The idea of galloping is to perform exponential search to find a correct position, rather than comparing elements one by one.
**For example**, if we find correct position of 10 in array-2 using exponential search, then it will be a huge win in terms of **taken time**.
**Does Galloping work in every situation?**
Certainly no, when we are not achieving a sufficient index jump by performing exponential search, then it might be worse then classical merge procedure. But what is sufficient jump?
It is decided to be a constant 7, it is called **minimum gallop**(MIN_GALLOP).
We use galloping mode during merging two sorted arrays.
We have a new variable called _min_gallop_, which is assigned to MIN_GALLOP(7) at the start of the algorithm.
To avoid the drawbacks of galloping mode, we perform actions as below:
1. If we find that we are taking elements from one array more than or equal to _min_gallop_ times consistently, then we enter into galloping mode.
2. After entering into galloping mode, We continue to remain into galloping mode if and only if we find that we have a jump of more than or equal to MIN_GALLOP(7). Otherwise we exit gallop mode. If galloping mode is a success, then we decrease _min_gallop_ by 1 per one success.
**Note:** If we are in galloping mode, then we are using MIN_GALLOP constant to check for the success of galloping mode and to enter into galloping mode we are using _min_gallop_ variable.
3. After we exit galloping mode, we increase _min_gallop_ by one, to discourage a return to galloping mode again.
So, we are trying to balance the whole situation by taking the advantage of galloping.
Sometimes, the value of _min_gallop_ becomes so large that we never enter into galloping mode.
Note that we can do galloping(exponential search) from any side of the array, either left or right, because we are just intended to find a position and that can be approached by doing exponential search from any side.
The starting position for the search is called a **hint**. Sometimes it is better to search from left and sometimes from right.
IMG
Procedure for _galloping_:
1. If $key < data[base+hint]$, then it indicates that we should do galloping towards left side, because element at the starting position is greater than key.
2. Otherwise, we do galloping towards right side.
3. To do galloping. we first find range for the key using the procedure we use in exponential search.
4. At last, we do binary search over the range to find the correct position.

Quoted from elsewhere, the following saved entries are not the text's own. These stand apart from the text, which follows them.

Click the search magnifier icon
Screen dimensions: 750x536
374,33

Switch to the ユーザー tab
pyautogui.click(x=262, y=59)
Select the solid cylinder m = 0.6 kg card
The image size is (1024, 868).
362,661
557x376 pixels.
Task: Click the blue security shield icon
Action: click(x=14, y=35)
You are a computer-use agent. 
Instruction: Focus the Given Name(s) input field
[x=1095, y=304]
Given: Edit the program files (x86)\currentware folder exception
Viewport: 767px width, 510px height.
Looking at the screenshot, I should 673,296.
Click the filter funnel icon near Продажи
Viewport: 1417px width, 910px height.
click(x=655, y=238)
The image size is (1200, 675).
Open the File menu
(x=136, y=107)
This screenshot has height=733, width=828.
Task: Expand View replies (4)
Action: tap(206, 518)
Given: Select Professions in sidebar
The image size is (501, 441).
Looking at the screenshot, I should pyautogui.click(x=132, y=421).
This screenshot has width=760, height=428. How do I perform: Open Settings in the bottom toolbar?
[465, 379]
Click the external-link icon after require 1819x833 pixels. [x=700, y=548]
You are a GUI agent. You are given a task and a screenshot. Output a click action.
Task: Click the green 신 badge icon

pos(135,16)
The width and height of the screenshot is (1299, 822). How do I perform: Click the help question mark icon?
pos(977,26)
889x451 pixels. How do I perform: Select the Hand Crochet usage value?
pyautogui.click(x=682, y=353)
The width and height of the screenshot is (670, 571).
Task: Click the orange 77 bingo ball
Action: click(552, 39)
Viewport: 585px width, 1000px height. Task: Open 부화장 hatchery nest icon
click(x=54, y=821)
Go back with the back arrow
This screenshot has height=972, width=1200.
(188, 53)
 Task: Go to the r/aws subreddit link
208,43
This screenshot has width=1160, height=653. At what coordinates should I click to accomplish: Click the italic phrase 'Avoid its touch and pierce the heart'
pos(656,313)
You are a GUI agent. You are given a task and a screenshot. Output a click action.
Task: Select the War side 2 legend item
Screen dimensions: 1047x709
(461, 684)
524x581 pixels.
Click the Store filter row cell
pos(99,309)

We have two types of galloping function _gallopRight_ and _gallopLeft_, the main difference between them is, _gallopRight_ and _gallopLeft_ returns rightmost index and leftmost index respectively in case if there are equal elements.
IMG
Now, to maintain stability while merging in galloping mode, If we are doing galloping for run2's element, then we are going to use _gallopRight_, otherwise we will use _gallopLeft_. In simple mode it is trivial to maintain stability.
We have a slightly modified binary search methods for both of them.
Below is the implementation for both the functions.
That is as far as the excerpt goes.